[Your objective] Pick out every line of the entries below where "Segui" occurs, and copy those lines.

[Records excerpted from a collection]

= = =

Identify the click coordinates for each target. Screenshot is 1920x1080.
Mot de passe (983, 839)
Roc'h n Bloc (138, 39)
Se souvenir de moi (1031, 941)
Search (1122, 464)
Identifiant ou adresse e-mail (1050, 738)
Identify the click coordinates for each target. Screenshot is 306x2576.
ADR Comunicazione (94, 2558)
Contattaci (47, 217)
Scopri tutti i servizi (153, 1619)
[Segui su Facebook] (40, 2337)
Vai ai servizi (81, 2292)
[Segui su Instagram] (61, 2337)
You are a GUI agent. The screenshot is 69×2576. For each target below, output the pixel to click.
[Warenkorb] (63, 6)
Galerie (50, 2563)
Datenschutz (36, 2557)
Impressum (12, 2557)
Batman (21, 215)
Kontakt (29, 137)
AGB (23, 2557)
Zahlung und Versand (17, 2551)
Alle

= = =

[Task response]
[Segui su Facebook] (40, 2337)
[Segui su Instagram] (61, 2337)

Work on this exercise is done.